Electromotive Force (e.m.f.) of a source is the energy converted from non-electrical to electrical form when one coulomb of positive charge passes through the source.

• SI unit: Volt (V)

$$\epsilon = \frac{W}{Q}$$

, where $\epsilon$ = e.m.f., W = work done by source, Q = amount of positive charges

### Difference Between Electromotive Force And Potential Difference

• Electromotive Force of a source is the ability of the source to generate electrical energy from other forms of energy and supply it to the circuit whereas potential difference across a part of a circuit or device, measures the ability of the device or part of a circuit at converting electrical energy to other forms of energy.
• There will be no potential difference without electromotive force, but electromotive force exists whether a current flows or not.

## Potential Difference

When a torch bulb is connected to a battery, the torch bulb gets lit. The battery converts chemical energy into electrical energy and is therefore a source of electrical energy. The torch bulb converts electrical energy into heat and light and is therefore a sink of electrical energy.

• Dissipation of electrical energy between two points (e.g. across torch bulb) in an electrical circuit causes potential difference (p.d.) between those two points.

Potential difference between two points is defined as the energy converted from electrical to other forms when a coulomb of positive charge passes between the two points.

• SI unit: Volt (V). It is the same as that of e.m.f.. (Both are measures of electrical potential energy, e.m.f. is gained electrical energy while potential difference is lost electrical energy.)

$$V = \frac{W}{Q}$$

, where V = potential difference, W = work done in driving the charge between the two points, Q = amount of positive charges

One volt is the potential difference between two points in an electrical circuit when one joule of electrical energy is converted to other form of energy as one coulomb of charge passes from one point to the other.

IMPORTANT: There can be e.m.f. without a closed circuit. BUT there cannot be a potential difference without a closed circuit.

Analogy to waterfalls:

In order to help you understand the concept of potential difference better, you can think of a waterfall. In the case of a waterfall, the water flows due to a height difference. In electric circuits, current flows between two points due to the existence of potential difference between the two points. No potential difference = no current.

## Understanding Voltage: Visualizing Electrical Energy Transfer in Circuits

To enhance your comprehension of the concept of voltage, consider visualizing the electric current in a circuit as composed of individual “drops” of electricity. Each drop possesses a charge of 1 coulomb and carries a consistent quantity of electrical energy. Imagine a character, Mr. Coulomb, symbolizing one of these drops, journeying through the circuit, dispensing its energy to various components, with the majority being expended in the lamp. It’s crucial to note that it is the electrical energy that is consumed, not the charge or the current itself.
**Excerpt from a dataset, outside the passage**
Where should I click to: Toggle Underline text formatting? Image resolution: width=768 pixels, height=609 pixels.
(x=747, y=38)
In this illustrative scenario, Mr. Coulomb circulates the circuit, shedding energy at different points, notably at the lamp, and is “recharged” with a new bundle of energy each time he traverses the battery. This analogy might imply rapid movement; however, we’ve previously established that electrons actually drift through the circuit at a slow pace. When the circuit is completed, energy instantaneously reaches the lamp, facilitated not by electrons directly from the battery but by those within the connecting wires. While this model aids in understanding, it doesn’t perfectly mirror reality.
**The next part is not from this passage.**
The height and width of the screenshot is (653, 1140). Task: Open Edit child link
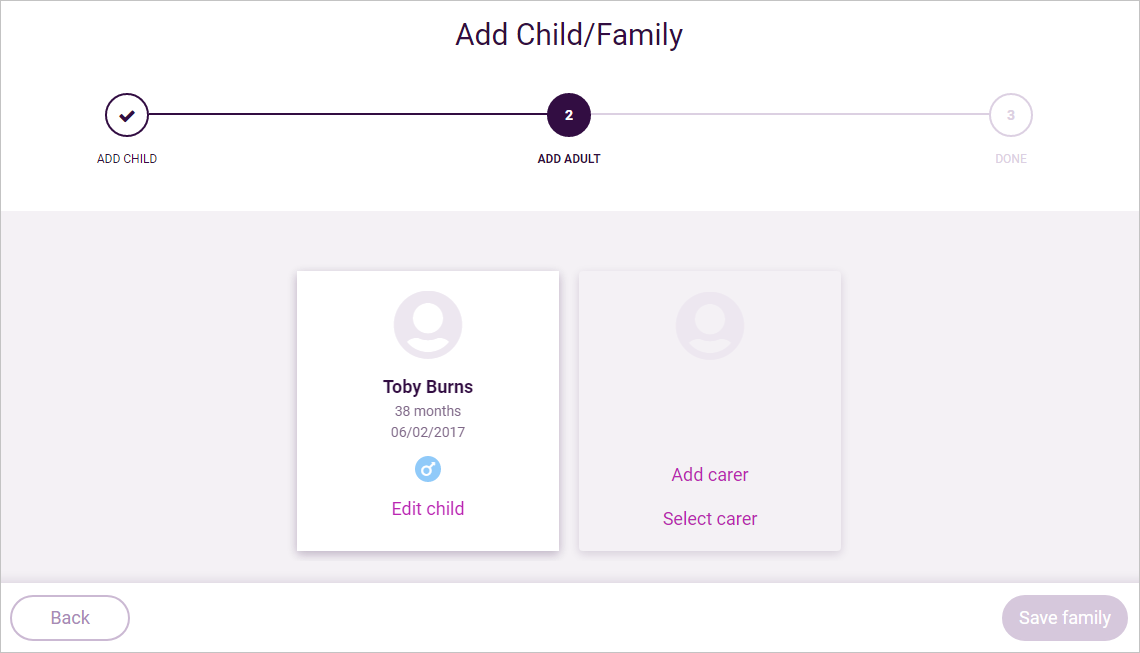(428, 508)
Voltage is defined through demonstrations that illustrate how a power source with greater electromotive force (e.m.f.) imparts a larger bundle of energy to each coulomb, thus accelerating the rate of energy transfer, particularly visible in devices like lamps. Mathematically, the e.m.f. $E$ (in volts) of a supply is calculated by dividing the energy $W$ (in joules) transferred by the charge $Q$ (in coulombs) that moves through the circuit, expressed as $E = \frac{W}{Q}$.
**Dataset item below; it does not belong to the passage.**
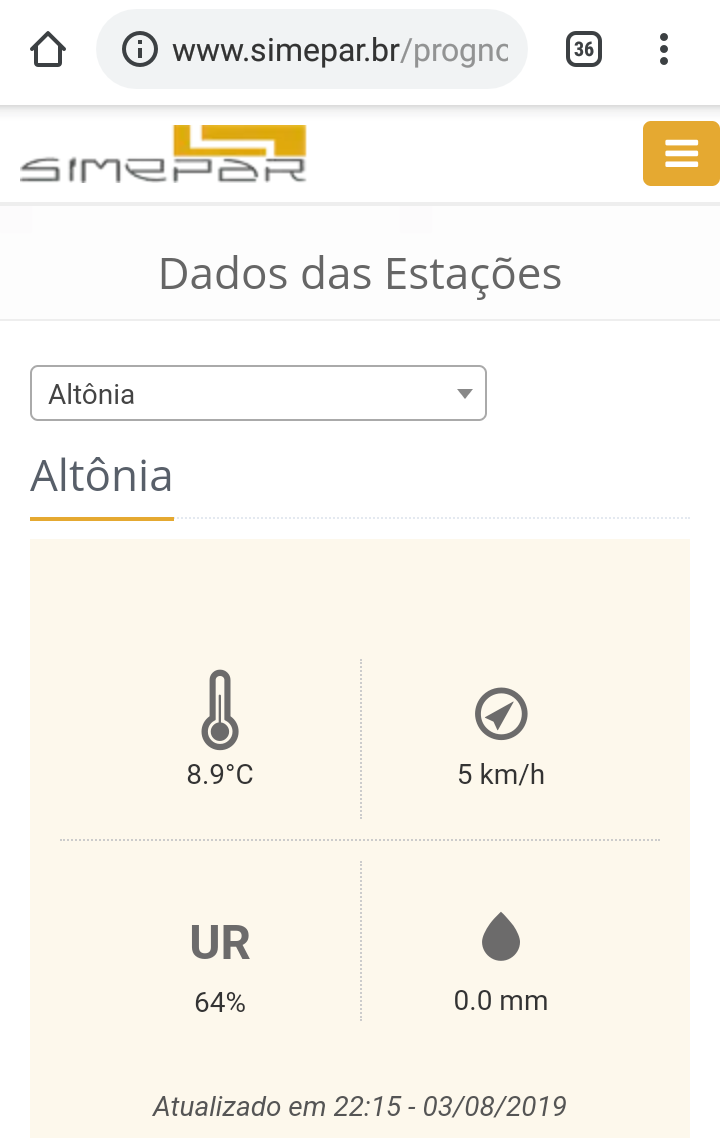
Task: Click the station dropdown arrow
Action: (464, 393)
The potential difference (p.d.) between two points in a circuit is defined as 1 volt when 1 joule of energy is transferred as 1 coulomb of charge moves between those two points. Simply put, 1 volt equals 1 joule per coulomb $1 \text{ V} = 1 \text{ J C}^{-1}$. If 2 joules are transferred per coulomb, the potential difference is 2 volts. More broadly, the potential difference $V$ (in volts) between two points is calculated as $V = \frac{W}{Q}$, where $W$ is the energy transferred in joules and $Q$ is the charge in coulombs. When dealing with a constant current $I$ (in amperes) over time $t$ (in seconds), the charge $Q$ can be represented as $I \times t$, leading to the formula for energy transferred being $W = I \times t \times V$. This approach offers a structured way to understand voltage and its implications on energy transfer within electrical circuits.

## Voltmeter Usage & Precision

A voltmeter, designed to measure electrical potential differences, must be connected in parallel to the component whose potential difference (p.d.) is being assessed. Ensure the positive terminal of the voltmeter connects to the component’s side where the current enters. Standard moving-coil voltmeters are limited to direct current (DC) measurements displayed on an analog scale.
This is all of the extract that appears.